* DATA EXCERPTS
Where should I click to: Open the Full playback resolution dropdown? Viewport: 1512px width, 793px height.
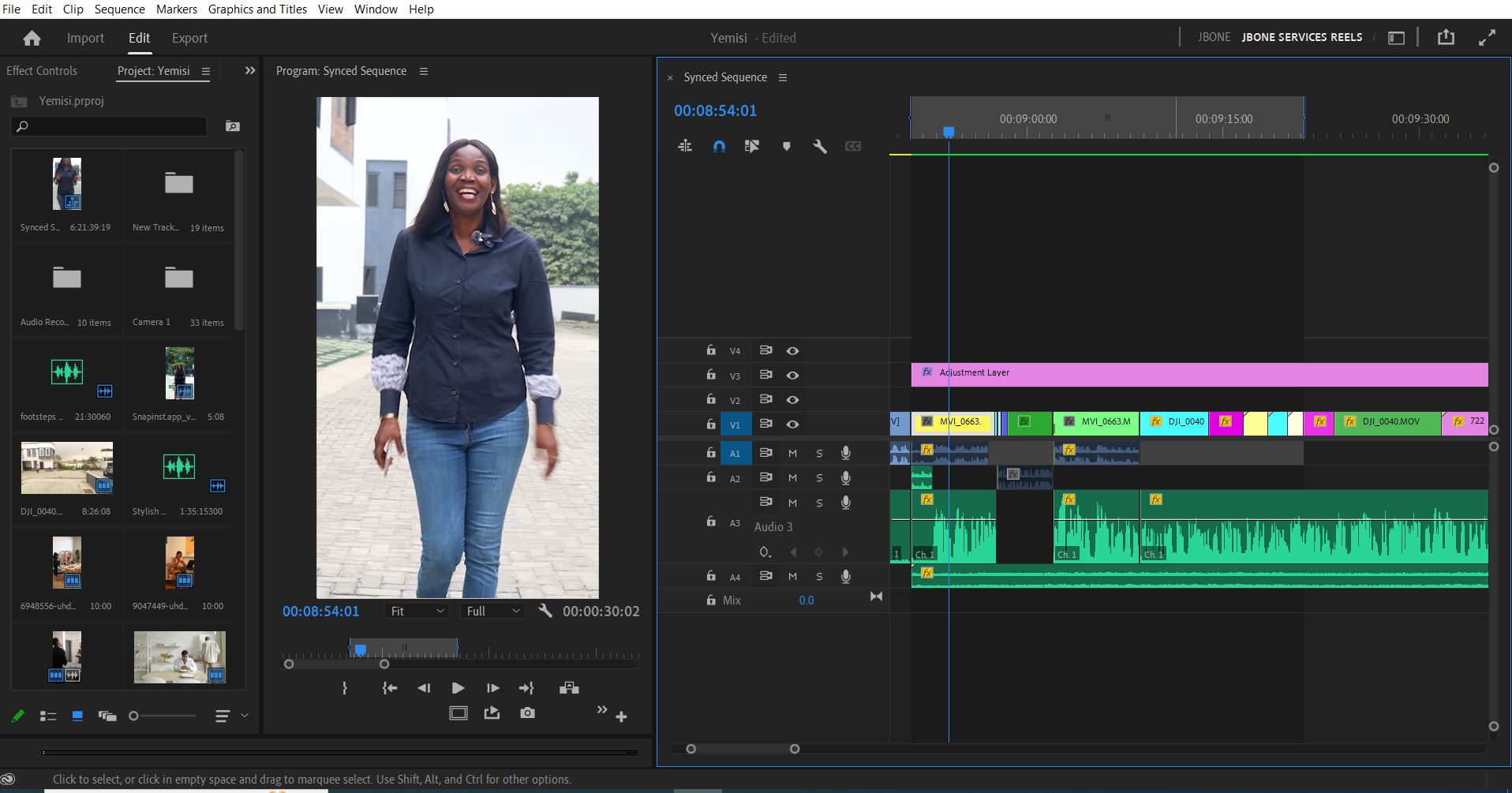493,612
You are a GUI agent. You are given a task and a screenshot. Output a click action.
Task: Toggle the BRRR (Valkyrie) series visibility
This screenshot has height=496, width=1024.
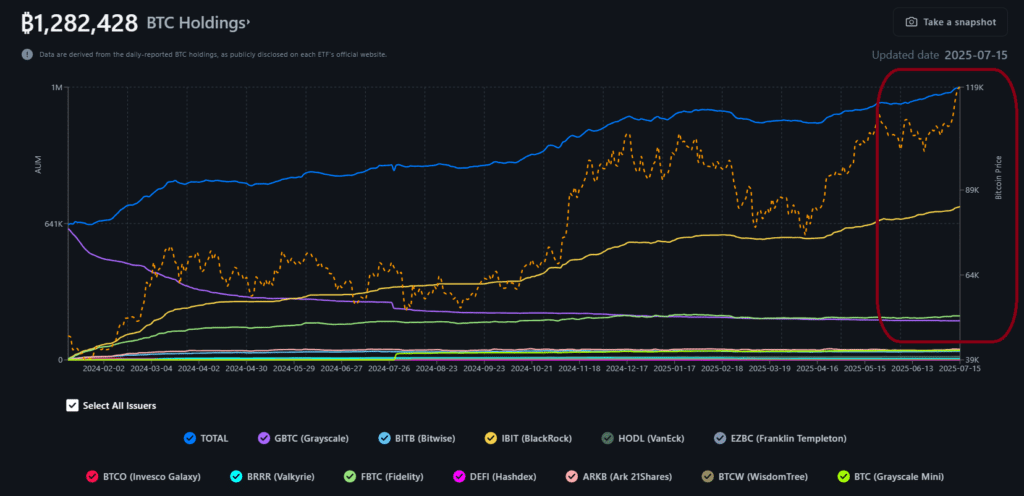[x=236, y=477]
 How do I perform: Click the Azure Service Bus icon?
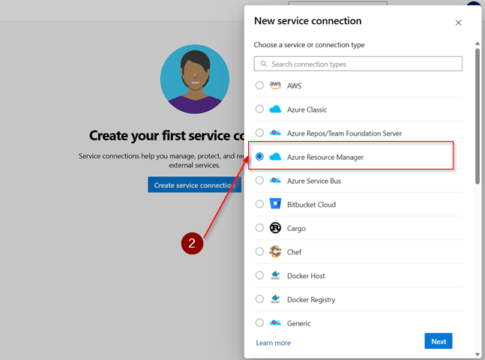(x=275, y=180)
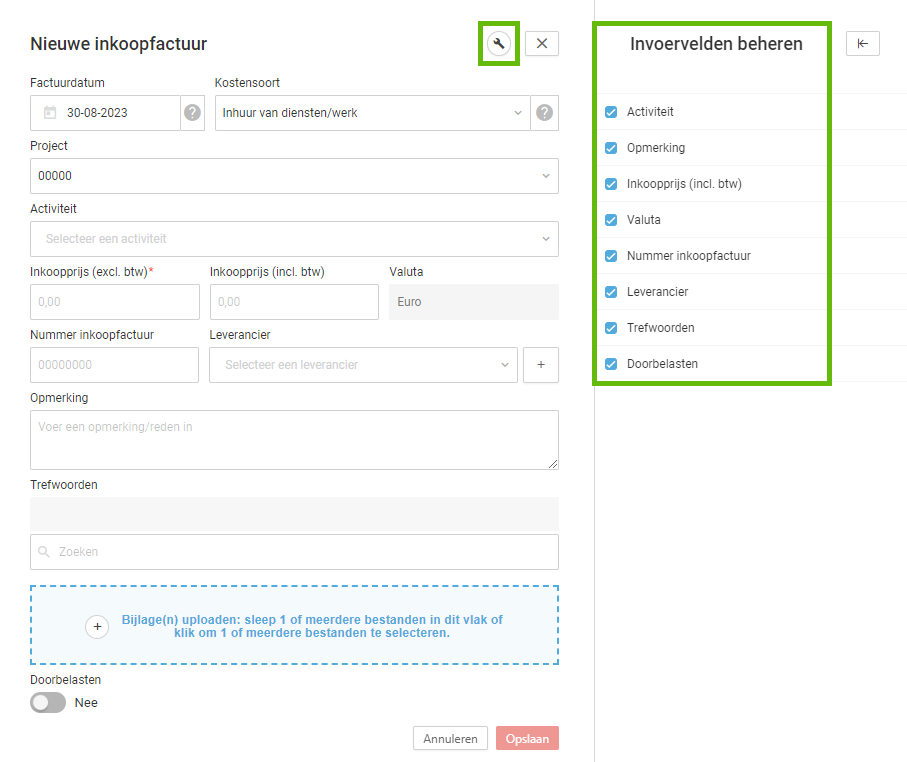Open the Kostensoort dropdown
Screen dimensions: 907x762
pyautogui.click(x=373, y=113)
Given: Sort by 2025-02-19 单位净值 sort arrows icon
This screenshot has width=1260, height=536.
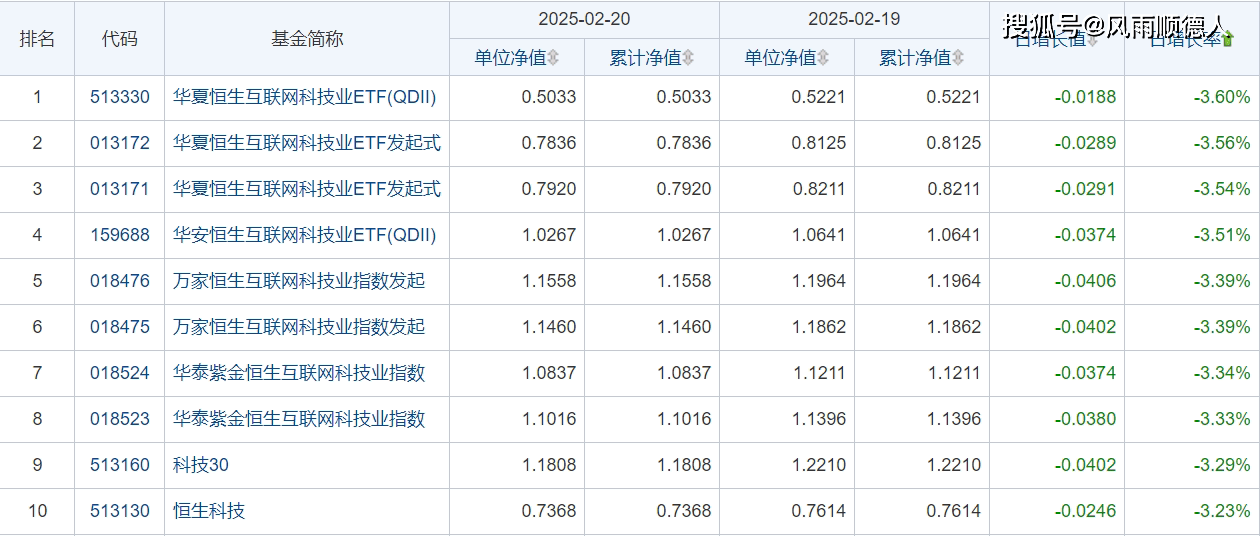Looking at the screenshot, I should pos(823,58).
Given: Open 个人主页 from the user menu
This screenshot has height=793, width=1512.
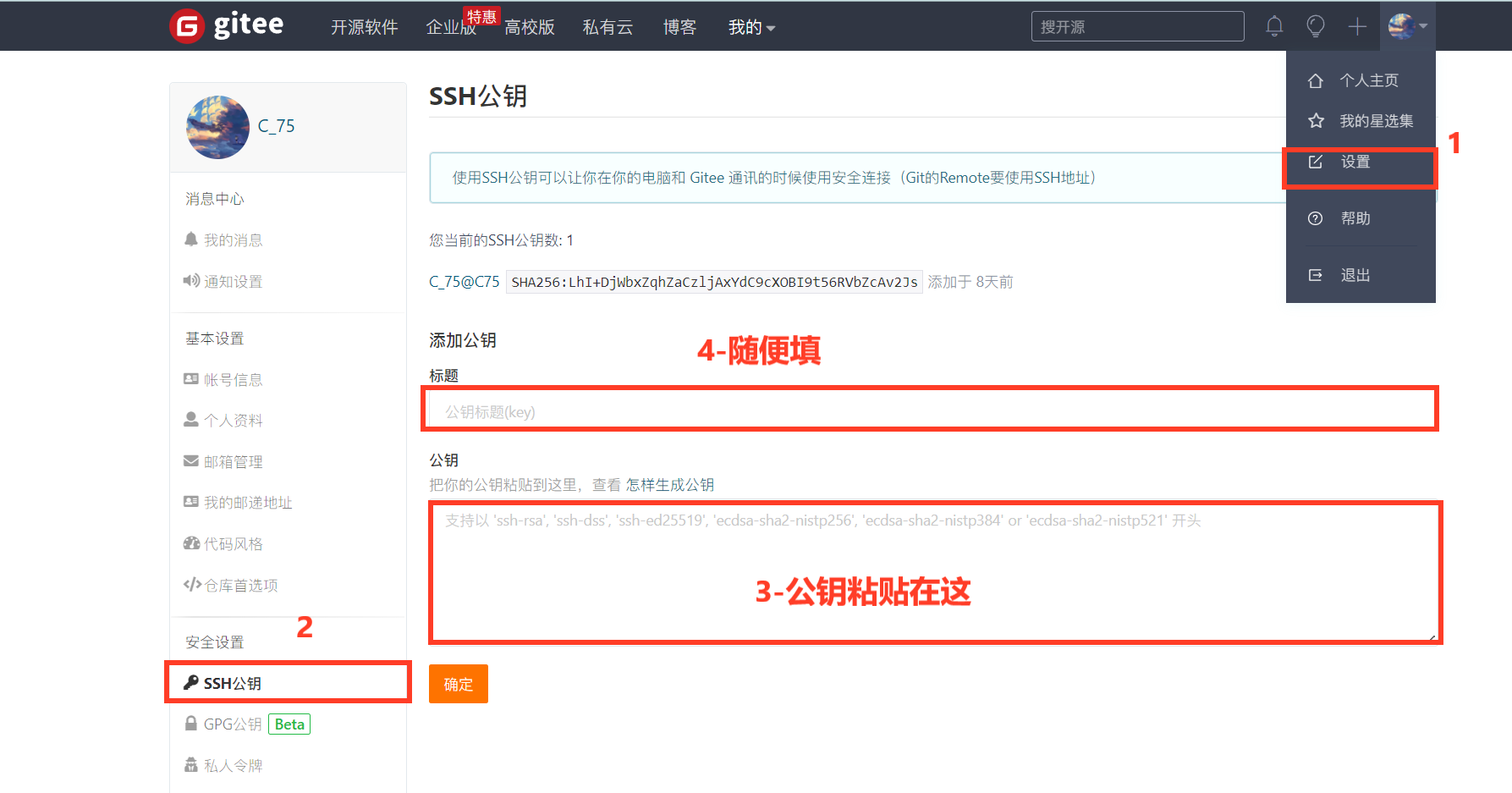Looking at the screenshot, I should (1368, 80).
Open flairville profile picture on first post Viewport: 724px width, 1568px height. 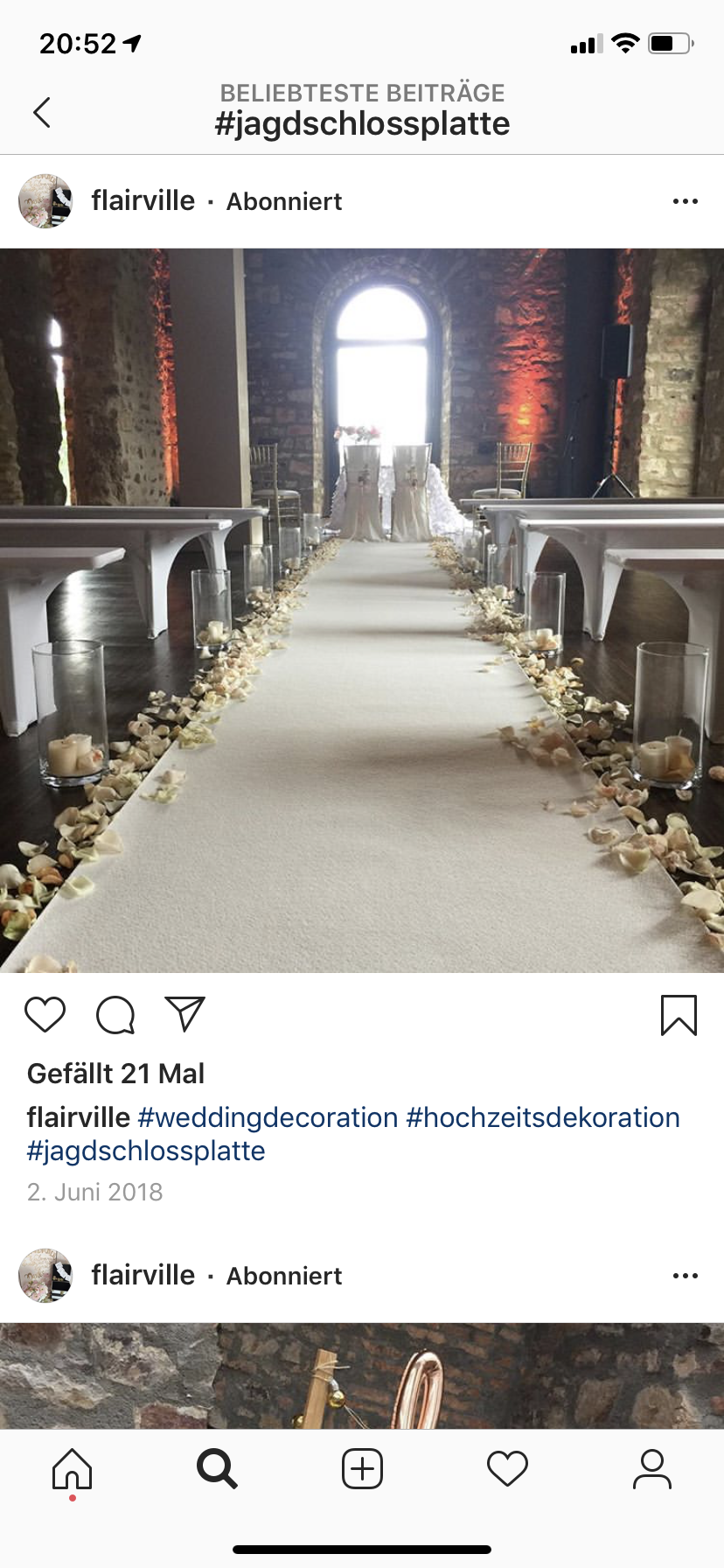[x=45, y=201]
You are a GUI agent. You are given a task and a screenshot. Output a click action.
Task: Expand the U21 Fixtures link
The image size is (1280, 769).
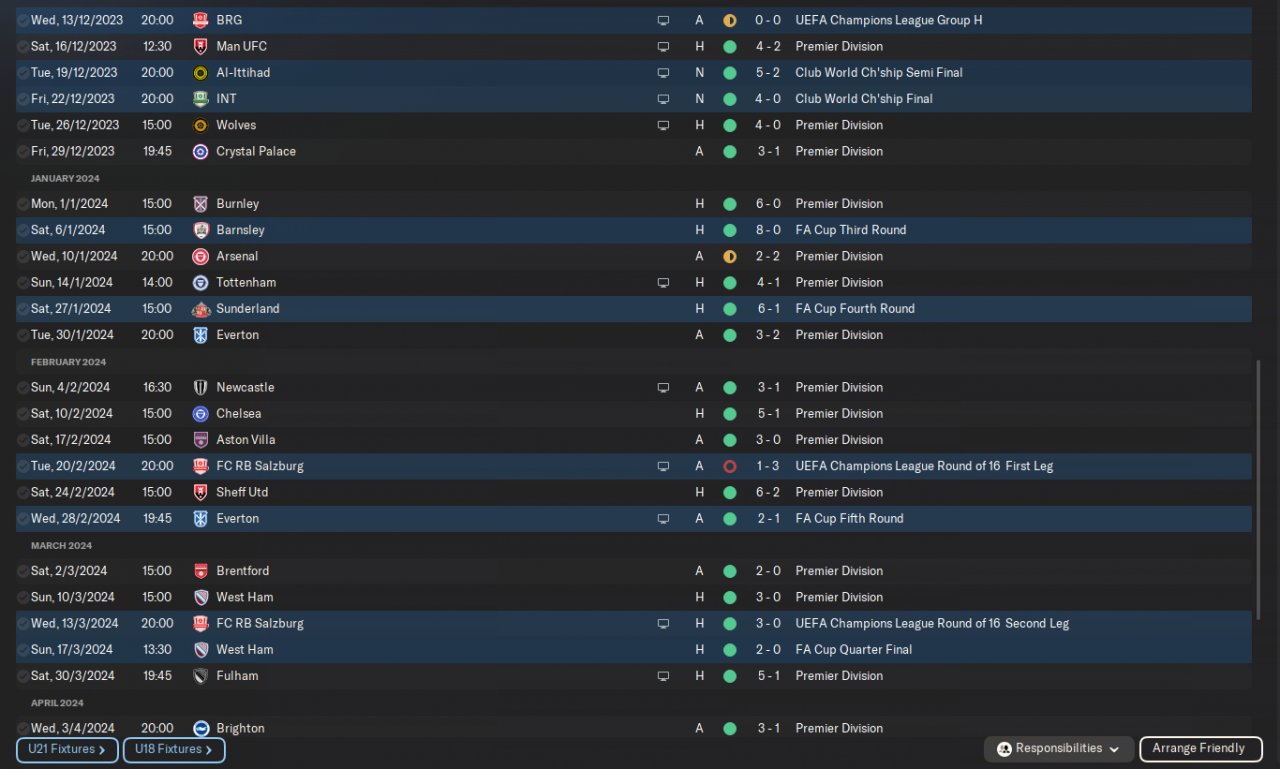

* REQUIREMENT
Go to the line above that contains "Task: Toggle the" and reproduce everything exactly from there through the line that contains "Given: Sort by", leaving out the pictures.

* EXPECTED OUTPUT
Task: Toggle the BRRR (Valkyrie) series visibility
This screenshot has height=496, width=1024.
[x=236, y=477]
 How do I perform: Click the Azure Service Bus icon?
(x=275, y=180)
Open the Kostensoort dropdown
Screen dimensions: 907x762
pyautogui.click(x=373, y=113)
Given: Sort by 2025-02-19 单位净值 sort arrows icon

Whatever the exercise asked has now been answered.